The single thing holding my art back most, apart from generally not doing it enough, is that my drawing skills are rubbish. And the patent cure for rubbish drawing is daily sketching. This is an excuse to mention one of my favourite things on the entire internet, the most inspirational 'daily sketching' thread ever -- though Questionable Content is also a good example of what daily practice gives you.

I mean, I know that daily practice is the key to everything. Art, music, exercise, Japanese, probably even circuit design. And I have plenty of time to devote the few minutes every single day to each of them. But somehow it doesn't quite happen.

Posted by Alison Scott at 12:54 AM | Comments (0)

June 05, 2012

Remembering Childhood Nightmares

Of course, when you're busy, there's lots of things to write about and little time to do it.
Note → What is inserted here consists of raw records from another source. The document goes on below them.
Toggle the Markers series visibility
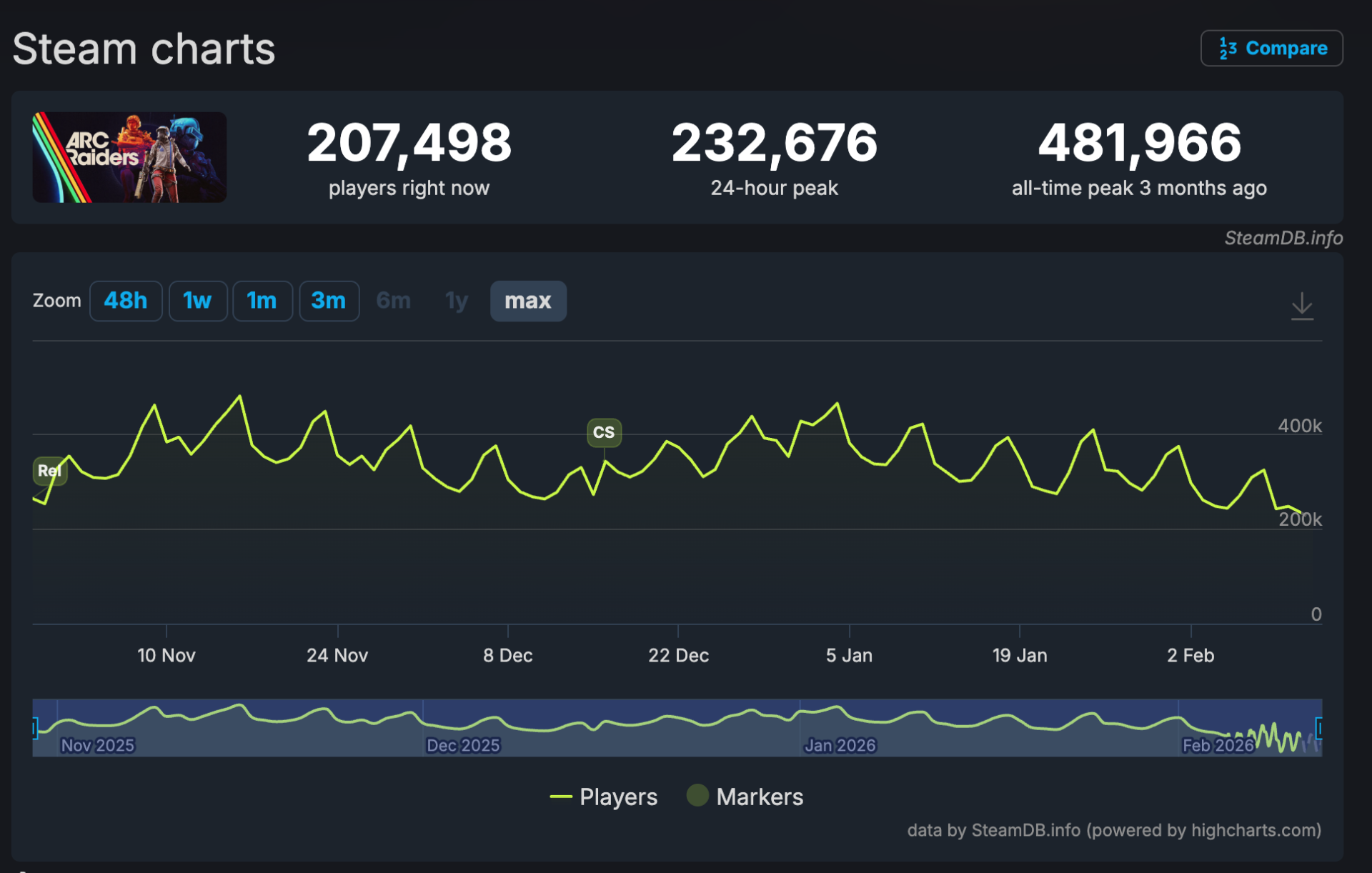The height and width of the screenshot is (873, 1372). click(x=760, y=797)
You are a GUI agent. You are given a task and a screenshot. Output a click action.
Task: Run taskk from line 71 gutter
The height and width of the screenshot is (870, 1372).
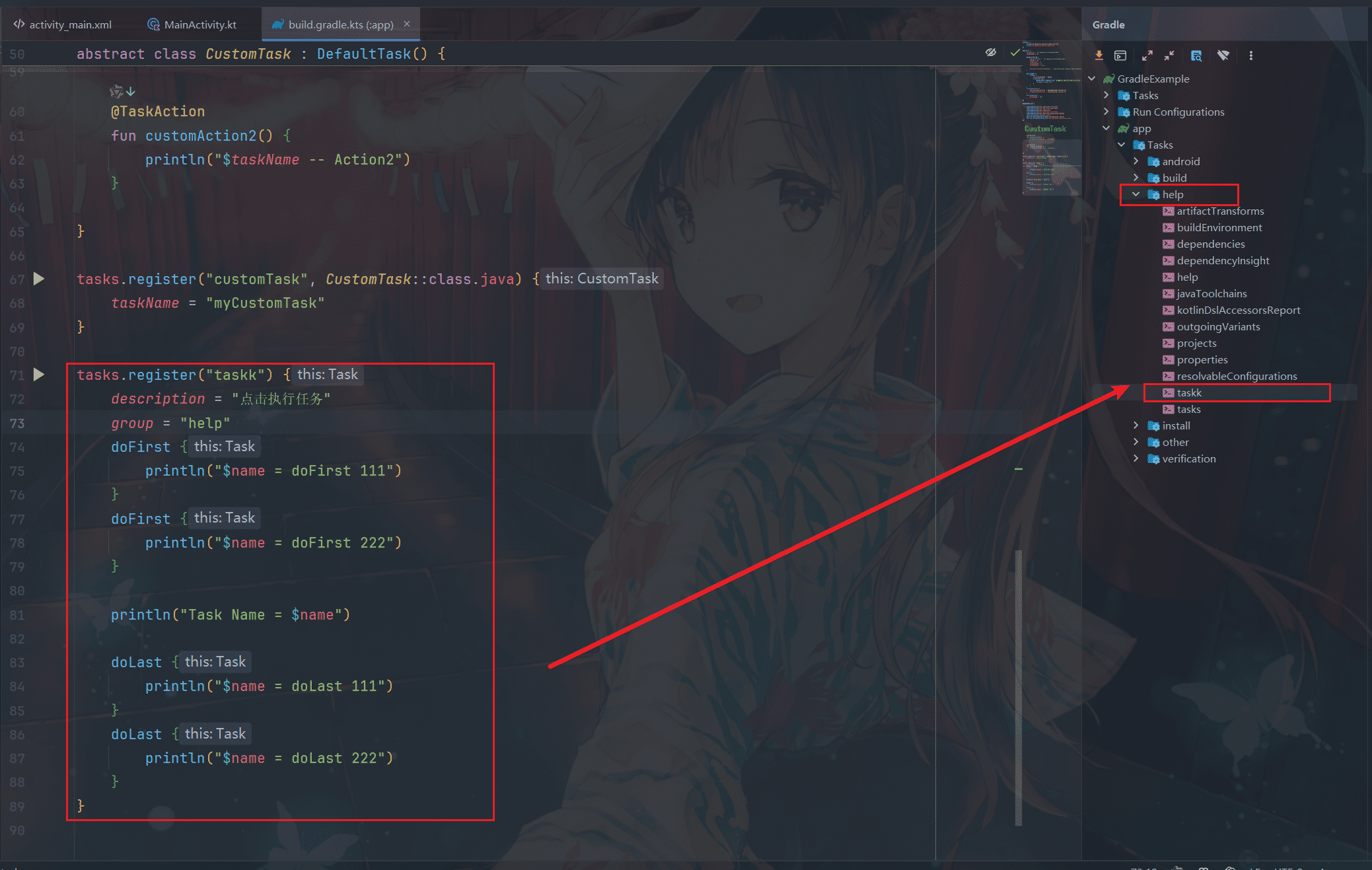39,375
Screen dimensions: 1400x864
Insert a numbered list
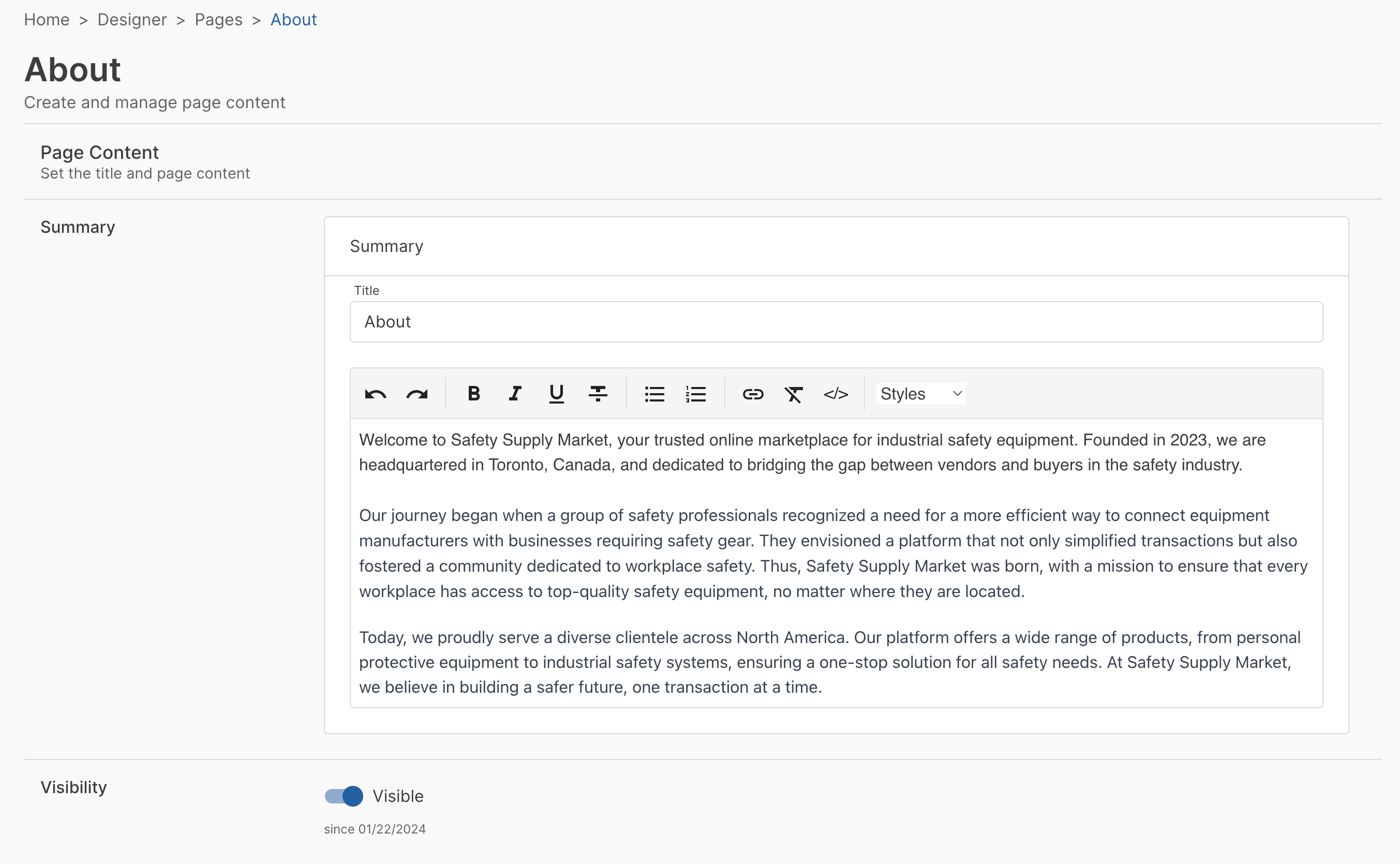[x=695, y=394]
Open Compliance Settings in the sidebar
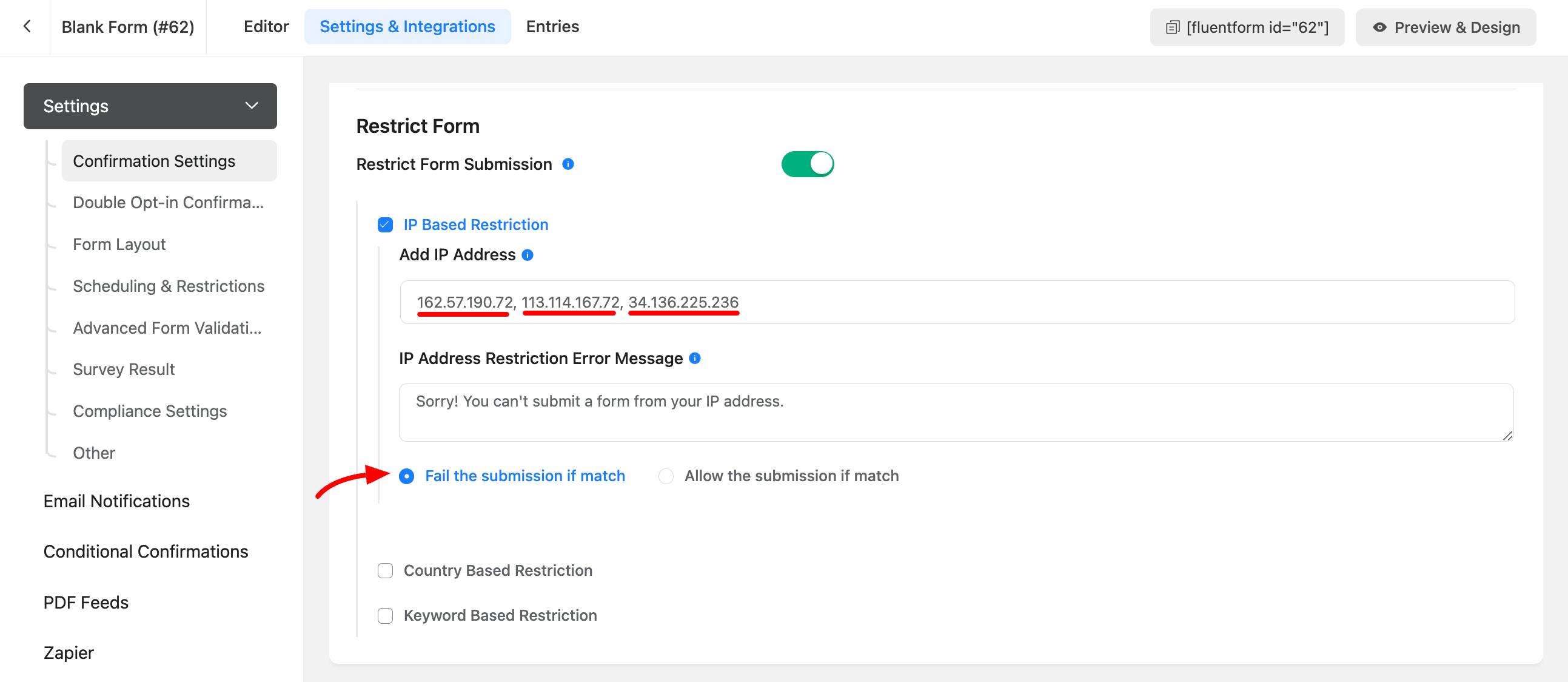 [x=150, y=411]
So this is a very quick update. We were driving back from Chippenham last night when the beacons were lit, and had fun spotting the ones near the road. I love beacons, though I think it's a shame that they abandoned proper beacon chains in favour of specific lighting times.

We missed the Jubilee Concert of course, but it appears to have been very well staged. Highlight is unquestionably Madness, with the light show on the palace -- at 2:41 in the BBC playback (for a week) or on YouTube (until it gets taken down, but more will spring up I'm sure).

An inspirational concept rather than an inspirational video today: Hard Fun. Isn't all the best fun hard?

And since I last looked, the 1972 ITV adaptation of Marianne Dreams has both been issued on DVD and been deleted. That's sort of annoying. Anyway, it was (I never remembered this) called Escape into Night. I'm amused to see that it's rated '12', even all these years later. Obviously I saw it when it was brand spanking new; I was seven at the time and it had a lasting impression on me to say the least. The colour originals have been lost so this DVD is black and white. In the way of the modern world, the entire thing is also on YouTube.